Just off the A505, west of Royston. Large (free) car park.
Karen stayed in the car to keep an eye on the children (who were busy watching DVDs – Dafydd a documentary on the Vikings / Sophie Peppa Pig!) whilst I headed up the obvious ‘chalk path’ towards the barrows which are easily seen from the car park.
Despite being overcast, it was quite warm with only a little breeze. Surprisingly for a bank holiday there were no golf players around so I didn’t have to worry about stray golf balls hitting me!
The three larger barrows are approximately 2.5m high x 20 across, the smaller ones approximately 1.5m high x 10m across. The 'missing barrow' Kammer refers to is possibly either a very small barrow next to the long barrow? On the other hand it may not be! Although one barrow showed clear damage caused by previous ‘excavation’ the others all appeared to be in good order.
There are good views to be had from the top of the barrows north and west.
The O/S map shows a couple of other barrows to the east and a further barrow across the road on the other side of the car park. Unfortunately I decided I didn’t have enough time to visit these as I felt I had been gone too long as it was. Which proved to be the right judgment call given Karen’s response when I did eventually arrive back at the car! It is surprising how quickly time can pass when you immerse yourself in a site.
This is an excellent place to visit and well worth the minimal effort. Make sure you allow yourself plenty of time!

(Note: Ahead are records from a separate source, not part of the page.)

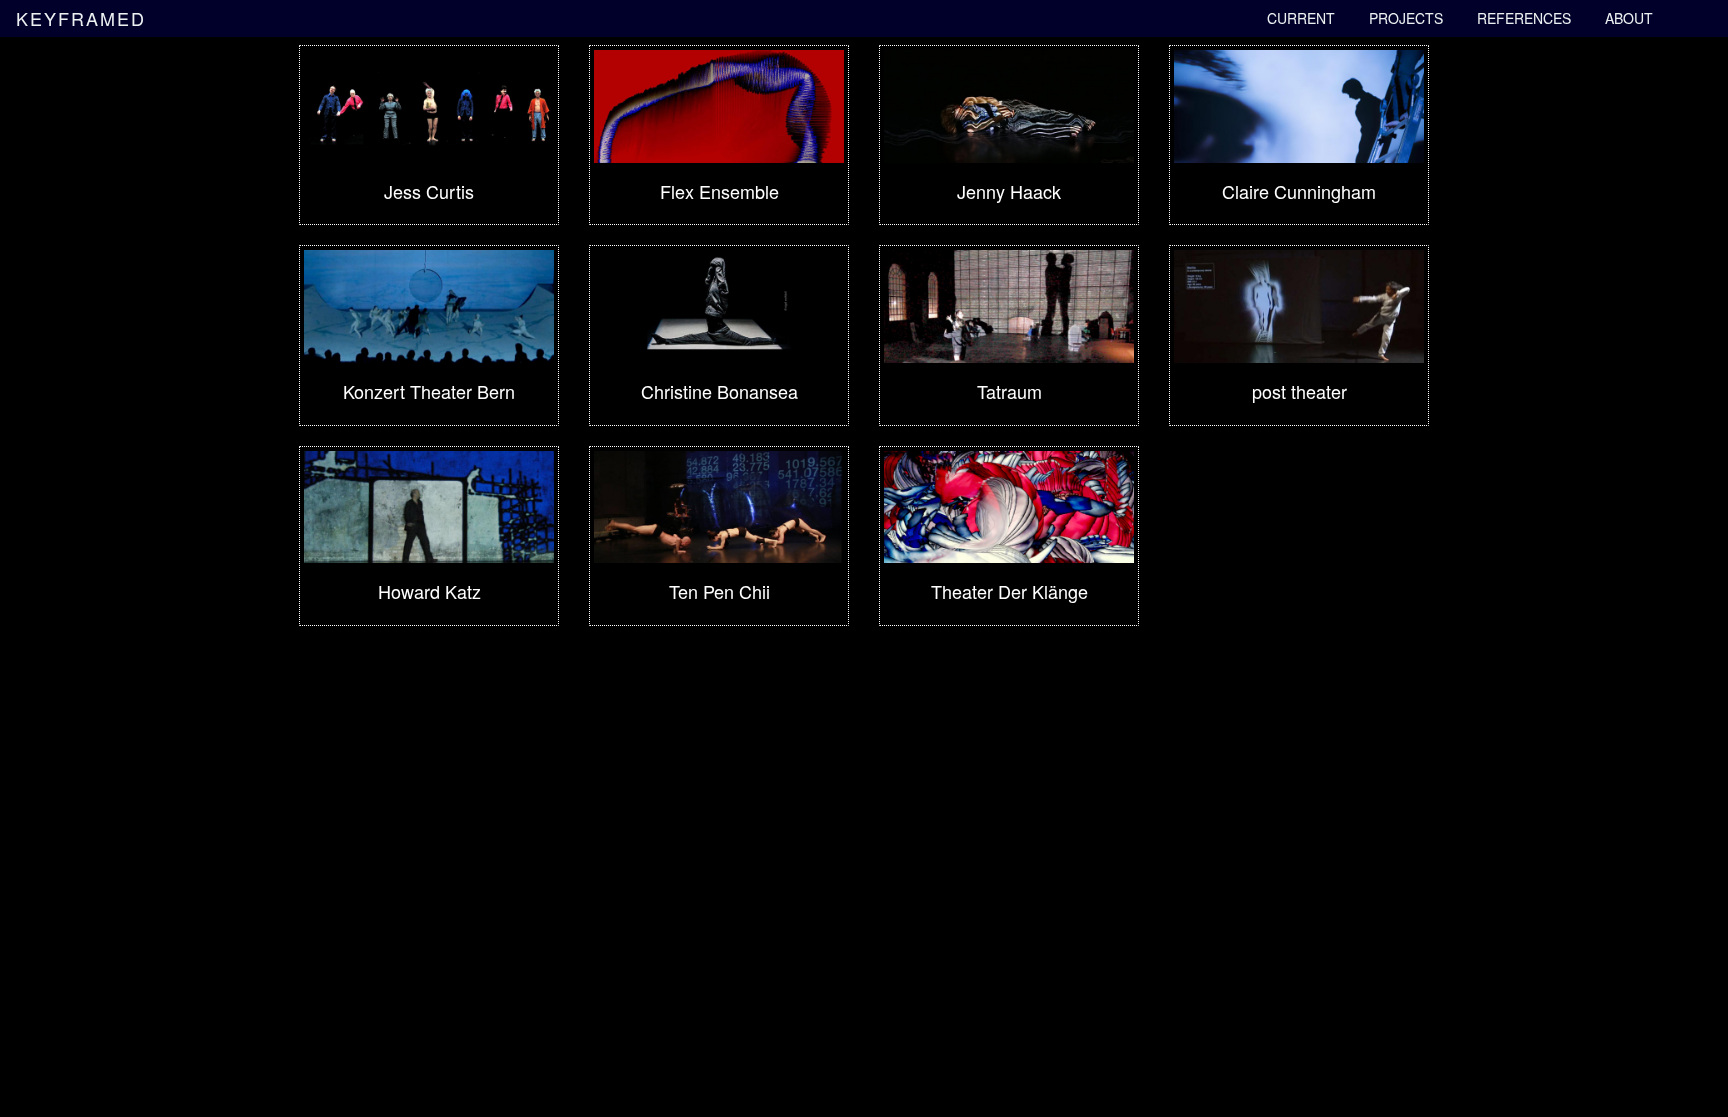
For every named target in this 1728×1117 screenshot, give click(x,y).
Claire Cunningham (1299, 191)
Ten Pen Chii (719, 591)
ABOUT (1629, 18)
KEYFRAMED (81, 14)
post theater (1299, 391)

Visited 26th April 2003: This cluster of barrows is visible from the Thurfield Heath car park. There are three relatively large barrows, and three smaller ones (of which I only identified two) that are much less well defined. The three largest in the cluster are very close to each other, and stand in a neat row. From the top of any one of these you get great views of the long barrow to the south and Cambridgeshire to the north (freakily flat to someone who lives in Wales).